=== Aim of the exercise ===
Extract every line of the material below verbatim, keeping its original order and line breaks.

________________________

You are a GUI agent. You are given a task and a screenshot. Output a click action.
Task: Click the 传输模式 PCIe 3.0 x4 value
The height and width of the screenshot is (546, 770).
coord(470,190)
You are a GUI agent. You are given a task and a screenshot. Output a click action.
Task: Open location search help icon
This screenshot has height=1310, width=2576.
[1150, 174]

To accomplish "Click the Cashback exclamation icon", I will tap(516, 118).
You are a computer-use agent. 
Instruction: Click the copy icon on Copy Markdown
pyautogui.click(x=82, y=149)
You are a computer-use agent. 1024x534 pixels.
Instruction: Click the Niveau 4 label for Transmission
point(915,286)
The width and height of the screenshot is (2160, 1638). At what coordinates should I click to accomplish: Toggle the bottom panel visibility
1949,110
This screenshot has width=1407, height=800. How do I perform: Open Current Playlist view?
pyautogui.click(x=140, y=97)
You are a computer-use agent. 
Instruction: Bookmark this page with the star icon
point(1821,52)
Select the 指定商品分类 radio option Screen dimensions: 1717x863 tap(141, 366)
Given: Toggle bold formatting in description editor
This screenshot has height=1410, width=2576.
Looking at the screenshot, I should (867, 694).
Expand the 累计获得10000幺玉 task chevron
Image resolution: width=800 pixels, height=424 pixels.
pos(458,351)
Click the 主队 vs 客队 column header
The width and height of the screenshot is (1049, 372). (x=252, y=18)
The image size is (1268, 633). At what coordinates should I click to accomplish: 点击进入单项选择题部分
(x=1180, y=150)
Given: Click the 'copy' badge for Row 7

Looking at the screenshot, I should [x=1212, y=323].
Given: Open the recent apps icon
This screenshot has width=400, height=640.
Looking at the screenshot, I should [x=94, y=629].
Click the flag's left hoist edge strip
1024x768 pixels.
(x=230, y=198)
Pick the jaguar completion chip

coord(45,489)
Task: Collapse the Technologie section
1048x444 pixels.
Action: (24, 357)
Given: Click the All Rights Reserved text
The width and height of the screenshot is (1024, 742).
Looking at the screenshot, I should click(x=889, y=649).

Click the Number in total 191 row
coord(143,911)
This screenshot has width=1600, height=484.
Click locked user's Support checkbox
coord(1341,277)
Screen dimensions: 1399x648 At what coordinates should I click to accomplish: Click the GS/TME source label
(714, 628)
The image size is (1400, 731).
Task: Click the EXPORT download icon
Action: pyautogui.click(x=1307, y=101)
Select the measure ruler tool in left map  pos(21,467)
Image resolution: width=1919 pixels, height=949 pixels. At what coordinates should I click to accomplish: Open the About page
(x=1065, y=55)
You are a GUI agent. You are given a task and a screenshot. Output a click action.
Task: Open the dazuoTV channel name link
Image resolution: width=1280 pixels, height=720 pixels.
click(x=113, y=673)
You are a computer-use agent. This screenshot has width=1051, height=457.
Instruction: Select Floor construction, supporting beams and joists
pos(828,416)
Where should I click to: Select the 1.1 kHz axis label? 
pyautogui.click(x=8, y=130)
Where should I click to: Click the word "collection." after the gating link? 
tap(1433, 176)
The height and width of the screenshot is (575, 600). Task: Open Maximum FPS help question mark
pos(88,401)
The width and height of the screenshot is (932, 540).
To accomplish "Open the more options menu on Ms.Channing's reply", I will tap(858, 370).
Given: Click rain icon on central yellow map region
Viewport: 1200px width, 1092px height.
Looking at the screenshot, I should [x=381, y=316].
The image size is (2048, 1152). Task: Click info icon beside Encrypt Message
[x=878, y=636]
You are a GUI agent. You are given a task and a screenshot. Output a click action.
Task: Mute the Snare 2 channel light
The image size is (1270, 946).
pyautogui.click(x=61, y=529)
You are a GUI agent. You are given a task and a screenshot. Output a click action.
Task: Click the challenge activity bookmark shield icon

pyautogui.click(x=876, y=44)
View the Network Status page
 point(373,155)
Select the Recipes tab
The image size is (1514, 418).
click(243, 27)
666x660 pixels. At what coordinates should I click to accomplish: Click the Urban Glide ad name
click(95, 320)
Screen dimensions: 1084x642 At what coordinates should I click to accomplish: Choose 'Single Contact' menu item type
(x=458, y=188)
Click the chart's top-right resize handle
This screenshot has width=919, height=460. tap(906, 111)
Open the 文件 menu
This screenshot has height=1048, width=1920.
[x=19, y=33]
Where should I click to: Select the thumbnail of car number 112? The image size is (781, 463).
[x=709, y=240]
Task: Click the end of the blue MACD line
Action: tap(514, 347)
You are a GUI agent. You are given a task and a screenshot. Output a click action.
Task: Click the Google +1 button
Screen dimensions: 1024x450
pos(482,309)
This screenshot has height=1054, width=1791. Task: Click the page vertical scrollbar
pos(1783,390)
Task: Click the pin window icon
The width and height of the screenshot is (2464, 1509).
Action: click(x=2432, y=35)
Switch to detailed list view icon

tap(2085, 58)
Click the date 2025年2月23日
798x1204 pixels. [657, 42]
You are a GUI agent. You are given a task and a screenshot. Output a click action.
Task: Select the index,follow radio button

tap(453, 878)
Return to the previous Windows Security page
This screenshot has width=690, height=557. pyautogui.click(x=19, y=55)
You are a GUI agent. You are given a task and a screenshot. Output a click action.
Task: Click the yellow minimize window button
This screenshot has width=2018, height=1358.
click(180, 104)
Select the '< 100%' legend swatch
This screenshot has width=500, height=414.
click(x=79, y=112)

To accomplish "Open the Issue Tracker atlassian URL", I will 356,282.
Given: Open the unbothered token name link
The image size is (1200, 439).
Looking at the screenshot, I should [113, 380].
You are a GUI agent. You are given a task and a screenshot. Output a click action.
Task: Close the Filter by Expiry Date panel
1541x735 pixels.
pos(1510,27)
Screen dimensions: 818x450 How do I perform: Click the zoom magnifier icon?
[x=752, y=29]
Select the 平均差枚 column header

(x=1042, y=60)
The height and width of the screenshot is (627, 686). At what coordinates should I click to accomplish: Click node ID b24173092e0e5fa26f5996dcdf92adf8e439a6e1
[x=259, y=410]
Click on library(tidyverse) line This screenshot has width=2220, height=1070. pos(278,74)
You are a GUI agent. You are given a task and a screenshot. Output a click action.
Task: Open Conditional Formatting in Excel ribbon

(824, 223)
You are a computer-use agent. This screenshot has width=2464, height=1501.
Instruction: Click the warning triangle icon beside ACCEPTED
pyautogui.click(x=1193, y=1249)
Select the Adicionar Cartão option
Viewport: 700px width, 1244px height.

________________________

=== Full answer ===
You are a GUI agent. You are given a task and a screenshot. Output a click action.
Task: Click the 传输模式 PCIe 3.0 x4 value
The height and width of the screenshot is (546, 770).
coord(470,190)
You are a GUI agent. You are given a task and a screenshot. Output a click action.
Task: Open location search help icon
This screenshot has height=1310, width=2576.
[1150, 174]

To accomplish "Click the Cashback exclamation icon", I will tap(516, 118).
You are a computer-use agent. 
Instruction: Click the copy icon on Copy Markdown
pyautogui.click(x=82, y=149)
You are a computer-use agent. 1024x534 pixels.
Instruction: Click the Niveau 4 label for Transmission
point(915,286)
The width and height of the screenshot is (2160, 1638). At what coordinates should I click to accomplish: Toggle the bottom panel visibility
1949,110
This screenshot has width=1407, height=800. How do I perform: Open Current Playlist view?
pyautogui.click(x=140, y=97)
You are a computer-use agent. 
Instruction: Bookmark this page with the star icon
point(1821,52)
Select the 指定商品分类 radio option Screen dimensions: 1717x863 tap(141, 366)
Given: Toggle bold formatting in description editor
This screenshot has height=1410, width=2576.
Looking at the screenshot, I should (867, 694).
Expand the 累计获得10000幺玉 task chevron
Image resolution: width=800 pixels, height=424 pixels.
pos(458,351)
Click the 主队 vs 客队 column header
The width and height of the screenshot is (1049, 372). (x=252, y=18)
The image size is (1268, 633). At what coordinates should I click to accomplish: 点击进入单项选择题部分
(x=1180, y=150)
Given: Click the 'copy' badge for Row 7

Looking at the screenshot, I should [x=1212, y=323].
Given: Open the recent apps icon
This screenshot has width=400, height=640.
Looking at the screenshot, I should [x=94, y=629].
Click the flag's left hoist edge strip
1024x768 pixels.
(x=230, y=198)
Pick the jaguar completion chip

coord(45,489)
Task: Collapse the Technologie section
1048x444 pixels.
Action: (24, 357)
Given: Click the All Rights Reserved text
The width and height of the screenshot is (1024, 742).
Looking at the screenshot, I should click(x=889, y=649).

Click the Number in total 191 row
coord(143,911)
This screenshot has width=1600, height=484.
Click locked user's Support checkbox
coord(1341,277)
Screen dimensions: 1399x648 At what coordinates should I click to accomplish: Click the GS/TME source label
(714, 628)
The image size is (1400, 731).
Task: Click the EXPORT download icon
Action: pyautogui.click(x=1307, y=101)
Select the measure ruler tool in left map  pos(21,467)
Image resolution: width=1919 pixels, height=949 pixels. At what coordinates should I click to accomplish: Open the About page
(x=1065, y=55)
You are a GUI agent. You are given a task and a screenshot. Output a click action.
Task: Open the dazuoTV channel name link
Image resolution: width=1280 pixels, height=720 pixels.
click(x=113, y=673)
You are a computer-use agent. This screenshot has width=1051, height=457.
Instruction: Select Floor construction, supporting beams and joists
pos(828,416)
Where should I click to: Select the 1.1 kHz axis label? 
pyautogui.click(x=8, y=130)
Where should I click to: Click the word "collection." after the gating link? 
tap(1433, 176)
The height and width of the screenshot is (575, 600). Task: Open Maximum FPS help question mark
pos(88,401)
The width and height of the screenshot is (932, 540).
To accomplish "Open the more options menu on Ms.Channing's reply", I will tap(858, 370).
Given: Click rain icon on central yellow map region
Viewport: 1200px width, 1092px height.
Looking at the screenshot, I should [x=381, y=316].
The image size is (2048, 1152). Task: Click info icon beside Encrypt Message
[x=878, y=636]
You are a GUI agent. You are given a task and a screenshot. Output a click action.
Task: Mute the Snare 2 channel light
The image size is (1270, 946).
pyautogui.click(x=61, y=529)
You are a GUI agent. You are given a task and a screenshot. Output a click action.
Task: Click the challenge activity bookmark shield icon

pyautogui.click(x=876, y=44)
View the Network Status page
 point(373,155)
Select the Recipes tab
The image size is (1514, 418).
click(243, 27)
666x660 pixels. At what coordinates should I click to accomplish: Click the Urban Glide ad name
click(95, 320)
Screen dimensions: 1084x642 At what coordinates should I click to accomplish: Choose 'Single Contact' menu item type
(x=458, y=188)
Click the chart's top-right resize handle
This screenshot has width=919, height=460. tap(906, 111)
Open the 文件 menu
This screenshot has height=1048, width=1920.
[x=19, y=33]
Where should I click to: Select the thumbnail of car number 112? The image size is (781, 463).
[x=709, y=240]
Task: Click the end of the blue MACD line
Action: tap(514, 347)
You are a GUI agent. You are given a task and a screenshot. Output a click action.
Task: Click the Google +1 button
Screen dimensions: 1024x450
pos(482,309)
This screenshot has height=1054, width=1791. Task: Click the page vertical scrollbar
pos(1783,390)
Task: Click the pin window icon
The width and height of the screenshot is (2464, 1509).
Action: click(x=2432, y=35)
Switch to detailed list view icon

tap(2085, 58)
Click the date 2025年2月23日
798x1204 pixels. [657, 42]
You are a GUI agent. You are given a task and a screenshot. Output a click action.
Task: Select the index,follow radio button

tap(453, 878)
Return to the previous Windows Security page
This screenshot has width=690, height=557. pyautogui.click(x=19, y=55)
You are a GUI agent. You are given a task and a screenshot. Output a click action.
Task: Click the yellow minimize window button
This screenshot has width=2018, height=1358.
click(180, 104)
Select the '< 100%' legend swatch
This screenshot has width=500, height=414.
click(x=79, y=112)

To accomplish "Open the Issue Tracker atlassian URL", I will 356,282.
Given: Open the unbothered token name link
The image size is (1200, 439).
Looking at the screenshot, I should [113, 380].
You are a GUI agent. You are given a task and a screenshot. Output a click action.
Task: Close the Filter by Expiry Date panel
1541x735 pixels.
pos(1510,27)
Screen dimensions: 818x450 How do I perform: Click the zoom magnifier icon?
[x=752, y=29]
Select the 平均差枚 column header

(x=1042, y=60)
The height and width of the screenshot is (627, 686). At what coordinates should I click to accomplish: Click node ID b24173092e0e5fa26f5996dcdf92adf8e439a6e1
[x=259, y=410]
Click on library(tidyverse) line This screenshot has width=2220, height=1070. pos(278,74)
You are a GUI agent. You are given a task and a screenshot. Output a click action.
Task: Open Conditional Formatting in Excel ribbon

(824, 223)
You are a computer-use agent. This screenshot has width=2464, height=1501.
Instruction: Click the warning triangle icon beside ACCEPTED
pyautogui.click(x=1193, y=1249)
Select the Adicionar Cartão option
Viewport: 700px width, 1244px height.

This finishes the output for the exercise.